“É obviamente uma síndrome respiratória, mas torna-se claro que numa percentagem das pessoas doentes provoca uma resposta inflamatória mais alargada, seja no sistema vascular seja em outras partes do corpo”, declarou hoje o diretor executivo do programa de emergências sanitárias da organização, o irlandês Michael Ryan.
Questionado sobre um estudo da universidade de Zurique que aponta para que a COVID-19 provoque uma inflamação sistémica dos vasos sanguíneos do corpo, Michael Ryan afirmou que também estão a verificar-se casos de “encefalite [inflamação do cérebro] e outros efeitos” em pessoas contaminadas com o novo coronavírus.

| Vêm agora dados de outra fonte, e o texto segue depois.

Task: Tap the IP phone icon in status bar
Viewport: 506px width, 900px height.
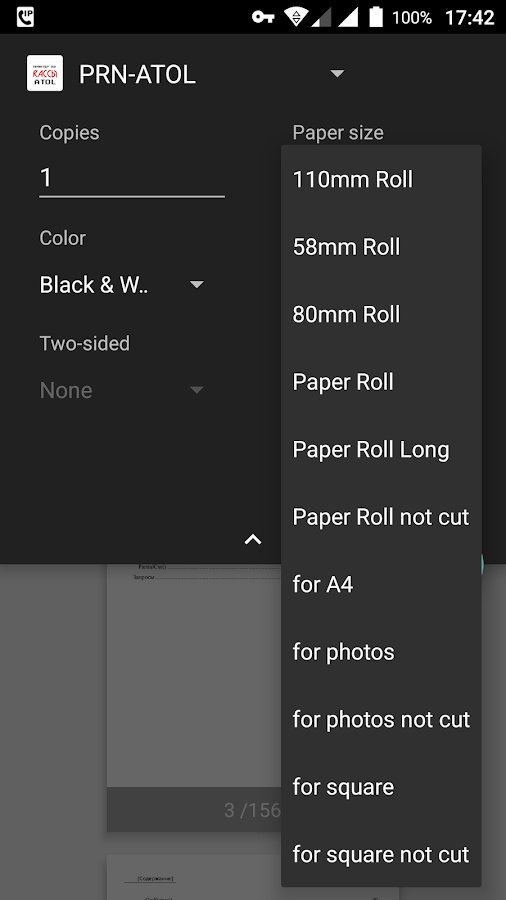Action: [25, 17]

“É por isso que é tão importante recolher informação clínica por todo o mundo”, porque “os efeitos vasculares estão aí, são reais e precisam de ser mais estudados”, defendeu, acrescentando que as doenças emergentes que têm surgido “tendem a provocar uma reação muito mais disseminada que pode afetar vários órgãos”.
Por vezes é preciso passarem “dezenas ou até centenas de anos” para uma doença se tornar “endémica com um órgão a ser mais afetado do que outros”, exemplificando com o sarampo, que é normalmente entendida como uma febre com reação cutânea mas que “numa criança que não foi vacinada, que está mal nutrida”, pode afetar olhos, fígado ou o cérebro e provocar reações “bastante assustadoras”.
Contudo, ressalvou, a COVID-19 “ainda está a provocar principalmente uma síndrome respiratória, tragicamente repetida todos os dias em unidades de cuidados intensivos em todo o mundo”, com “danos comprovados nos tecidos pulmonares”.
Respondendo a outra questão sobre análises às águas residuais para aferir as taxas de anticorpos na população, Michael Ryan afirmou que se está a correr o risco de “procurar respostas para perguntas que não vão resolver o problema” da pandemia.
“Parece que estamos a querer evitar a desconfortável verdade de que precisamos é de regressar ao básico: vigilância baseada nos princípios de saúde pública”, declarou.
“Devemos voltar a onde devíamos ter estado há meses: encontrar casos, rastrear contactos, testar casos, isolar casos, pôr pessoas infetadas de quarentena”, considerou o epidemiologista.
Michael Ryan afirmou que a experiência tem mostrado que os países que conseguiram controlar a pandemia sem precisar de restrições em massa às movimentações da população o conseguiram com “vigilância agressiva seguindo quer os direitos humanos quer os princípios da saúde pública”.
É precisa uma “estratégia completa” para informar as pessoas dos riscos que correm e permitir-lhes reduzi-los e “sistemas de saúde fortalecidos” com capacidade para tratar dos casos que apareçam, defendeu, além de uma vacina, atualmente ainda em investigação.
Nos países que conseguiram controlar com sucesso a transmissão comunitária do vírus, reiterou que é preciso uma transição “lenta e controlada” para sair das restrições aplicadas à população, sob pena de voltarem a acontecer surtos, como no caso de Singapura, onde, referiu, levantadas as restrições, o vírus voltou a atacar, sobretudo em dormitórios onde vivem estrangeiros.
Numa altura em que se aproxima o verão, tradicionalmente altura de concertos e outros encontros de massas, é preciso aceitar que as restrições a grandes concentrações de pessoas terão que manter-se, salientou.
Nesses contextos, “é muito mais difícil garantir a segurança”. Embora não haja nunca “risco zero”, é preciso tomar medidas que “reduzam o risco ao mínimo absoluto e, depois de o aceitar, mitigar o risco que ainda persiste”, advogou.
No caso do desporto de massas, por exemplo, “talvez os jogos possam voltar a acontecer, mas os espetadores tenham que ficar em casa mais tempo”.
A nível global, segundo um balanço da agência de notícias AFP, a pandemia de COVID-19 já provocou cerca de 269 mil mortos e infetou mais de 3,8 milhões de pessoas em 195 países e territórios. Mais de 1,2 milhões de doentes foram considerados curados.
Em Portugal, morreram 1.114 pessoas das 27.268 confirmadas como infetadas, e há 2.422 casos recuperados, de acordo com a Direção-Geral da Saúde.